A year after Castlevania began streaming, Super Drags was added to Netflix. The show focuses on Donizete, Patrick, and Ralph, three gay friends working in a department store, who are also drag queen superheroes, named Scarlet Carmesim, Lemon Chiffon, and Safira Cyan are the Super Drags, and are responsible for protecting the LGBTQ community. On December 30, 2020, Donnie Lopez published an article on Black Girl Nerds, lamenting the lack of an "animated gay Latino male superhero being the lead of his own show," saying that while there has been an increase in the number of "LGBT+ folks being presented on family animated superhero shows," this has mainly focused on lesbian and bisexual characters, without "gay male Latino/Hispanic superhero animated leads." Lopez added that maintaining, popularizing, and creating gay characters can start to assuage harmful attitudes, noting that shows seldom "give gay male POC characters the title roles" in children's animation, leading them to perpetrate the idea that "gay male characters cannot be standalone titular characters." Even so, he gives the example of Aqualad in Season Three of Young Justice who is a bisexual Black man, while qualifying this by saying that Aqualad is "not the principal character of the show" and noting that while Super Drags did make gay men the protagonists, it "reinforced negative stereotypes" and hoped that the "lack of gay representation" in these animations could be remedied in the future.

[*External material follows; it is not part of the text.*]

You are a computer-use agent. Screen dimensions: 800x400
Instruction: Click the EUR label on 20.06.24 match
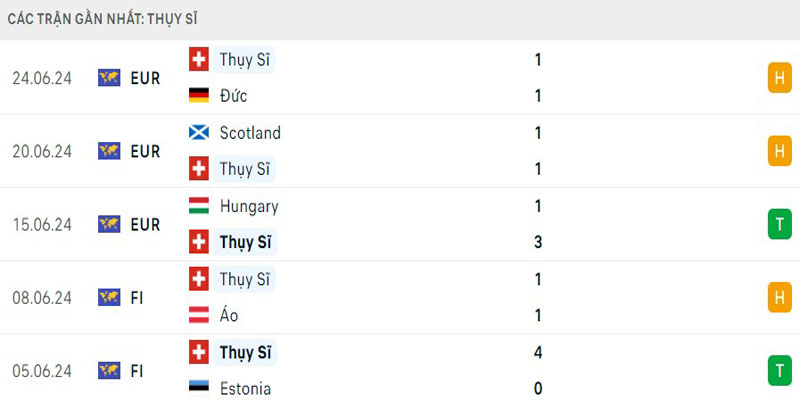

===Marketing and release===
The first trailer was released on October 19, 2018. A Halloween special short video entitled "Gag! Gross, but I love it" ("Credo Que Delícia", in the original version) was released on October 31, 2018, on the series' official Facebook page. The music video "Highlight", performed by Pabllo Vittar, which features main characters of the series, was released on November 7, 2018. The first season, consisting of five episodes, was officially released on November 9, 2018.

== Reception ==
Decider gave the show a positive review while noting that "We can’t deny we were hoping the humor here would be sharper." Charles Puilliam-Moore of Io9 praised the show for its political commentary and condemnation of homophobia, while criticizing some of the raunchier aspects of its humor as a weak part of the show. S.E. Fleenor wrote a positive review for SyFy Wire, calling it "an outrageous, adults-only, gay romp filled with sardonic condemnations of the rampant erasure and destruction of queer people told through harrowing exploits, hypersexual superpowers, and hilariously floppy cartoon bulges."

===Controversy===
Before its release, the series was the subject of controversy. In July 2018, the Brazilian Society of Pediatrics issued an official statement, claiming that the series could be harmful for children. However, Netflix has stated that the series is only meant for adult audiences, subsequently releasing a red-band trailer with a TV-MA rating displayed throughout. Also, another video was released, where Champagne, one of the series' characters, warns viewers that even though the series is animated, it contains adult content and is only for people over the age of 16.